Staphylococcus aureus is the most common pathogen in acute PJI, while Coagulase-Negative Staphylococci (CoNS) like S. epidermidis are more frequent in chronic PJI.

Spotting Trouble - Diagnosis Decoded

Suspect PJI: Persistent pain (esp. rest), fever, warmth, erythema, wound discharge, or sinus tract.

  • Initial Workup:
    • Labs: ↑ ESR (>30 mm/hr), ↑ CRP (>10 mg/L). Serial monitoring vital.
    • Imaging: X-ray (loosening, osteolysis, periosteal reaction).
  • Synovial Fluid Aspiration (CRUCIAL):
    • Cell Count: WBC >3000/µL (hip/knee PJI, chronic).
    • Differential: PMN% >80%.
    • Culture: Aerobic & anaerobic (hold antibiotics).
    • Biomarkers: Alpha-defensin, Leukocyte Esterase (++).
  • MSIS Criteria (2018) for PJI Diagnosis:
    • 1 Major: Sinus tract OR ≥2 positive cultures (identical organism).
    • ≥3 Minor (of 6): ↑ESR/CRP, ↑Synovial WBC, ↑Synovial PMN%, +Histology (>5 PMNs/HPF), +Culture (single), +LE strip/Alpha-defensin.

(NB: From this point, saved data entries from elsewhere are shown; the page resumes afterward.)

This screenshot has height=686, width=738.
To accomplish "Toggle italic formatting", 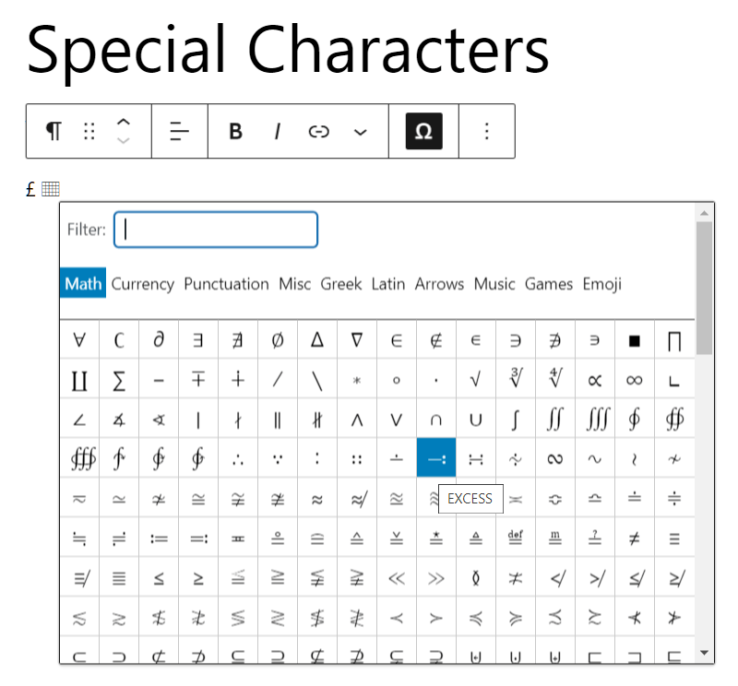I will 278,132.
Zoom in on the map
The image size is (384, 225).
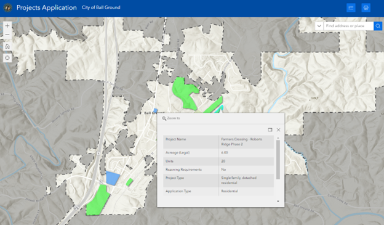point(7,25)
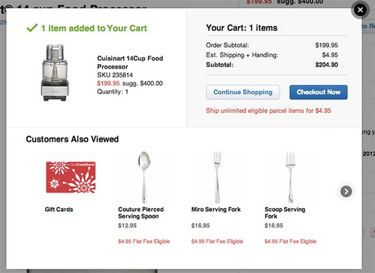Open the Gift Cards red card image

pyautogui.click(x=70, y=178)
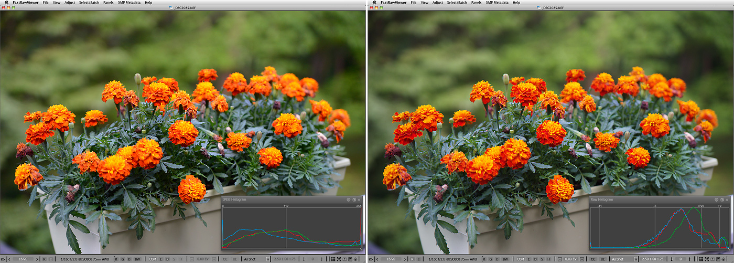Screen dimensions: 734x263
Task: Click the UE underexposure button in right window
Action: 602,259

⭐ Synovial fluid WBC count and PMN% are key components of MSIS criteria for PJI diagnosis.

Fixing the Mess - Surgical Fixes

  • Goal: Eradicate infection, pain relief, function restoration.
  • Factors: Infection timing, organism, implant stability, host, soft tissue.
  • 1. DAIR: (Debridement, Antibiotics, Implant Retention)
    • Acute PJI (<4wks post-op / <3wks symptoms); stable implant; sensitive organism.
  • 2. One-Stage Exchange:
    • Healthy host; known sensitive organism; good soft tissue/bone.
  • 3. Two-Stage Exchange: (⭐ Gold Standard for Chronic PJI)
    • Stage 1: Removal, debridement, antibiotic spacer.
    • Interim: Systemic Abx (4-6wks).
    • Stage 2: Re-implantation post-clearance.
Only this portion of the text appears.